• [Problem description] The string "computer" may appear in lines of the listing. Report each line where it does.
==== Exercise data
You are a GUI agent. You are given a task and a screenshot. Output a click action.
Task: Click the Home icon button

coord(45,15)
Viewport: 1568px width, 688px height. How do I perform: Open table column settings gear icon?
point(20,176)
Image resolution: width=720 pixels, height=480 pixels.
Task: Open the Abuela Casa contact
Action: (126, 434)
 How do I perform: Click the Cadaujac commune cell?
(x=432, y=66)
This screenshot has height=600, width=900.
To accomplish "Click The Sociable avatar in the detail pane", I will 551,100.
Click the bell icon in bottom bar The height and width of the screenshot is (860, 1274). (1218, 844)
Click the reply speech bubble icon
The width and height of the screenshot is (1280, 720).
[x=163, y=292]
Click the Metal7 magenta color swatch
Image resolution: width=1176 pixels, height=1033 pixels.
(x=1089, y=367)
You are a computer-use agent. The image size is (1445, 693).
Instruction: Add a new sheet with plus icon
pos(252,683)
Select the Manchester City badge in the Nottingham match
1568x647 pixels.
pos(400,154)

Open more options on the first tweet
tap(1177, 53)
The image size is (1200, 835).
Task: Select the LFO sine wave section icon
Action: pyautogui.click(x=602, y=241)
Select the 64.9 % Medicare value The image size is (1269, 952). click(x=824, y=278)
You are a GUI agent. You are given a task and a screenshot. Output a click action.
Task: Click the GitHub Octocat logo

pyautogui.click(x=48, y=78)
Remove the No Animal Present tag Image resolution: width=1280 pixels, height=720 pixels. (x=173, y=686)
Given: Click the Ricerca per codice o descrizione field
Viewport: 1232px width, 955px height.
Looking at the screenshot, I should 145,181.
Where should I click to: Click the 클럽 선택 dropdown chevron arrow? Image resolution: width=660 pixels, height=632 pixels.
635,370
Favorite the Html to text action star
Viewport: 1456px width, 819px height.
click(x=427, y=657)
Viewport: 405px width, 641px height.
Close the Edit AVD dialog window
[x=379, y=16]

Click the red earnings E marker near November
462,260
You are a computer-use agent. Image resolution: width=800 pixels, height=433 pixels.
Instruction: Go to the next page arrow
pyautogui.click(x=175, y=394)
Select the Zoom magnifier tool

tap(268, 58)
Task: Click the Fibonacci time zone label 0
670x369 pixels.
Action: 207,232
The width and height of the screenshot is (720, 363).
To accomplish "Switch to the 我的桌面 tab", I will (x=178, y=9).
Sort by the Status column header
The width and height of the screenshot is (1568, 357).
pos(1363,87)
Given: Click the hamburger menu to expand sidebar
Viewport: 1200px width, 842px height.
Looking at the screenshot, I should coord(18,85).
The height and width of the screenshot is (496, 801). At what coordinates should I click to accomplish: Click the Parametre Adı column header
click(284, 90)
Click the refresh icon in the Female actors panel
========
• [Reply to the task]
You are a computer-use agent. The image size is (1445, 693).
You are a computer-use agent. Image resolution: width=800 pixels, height=433 pixels.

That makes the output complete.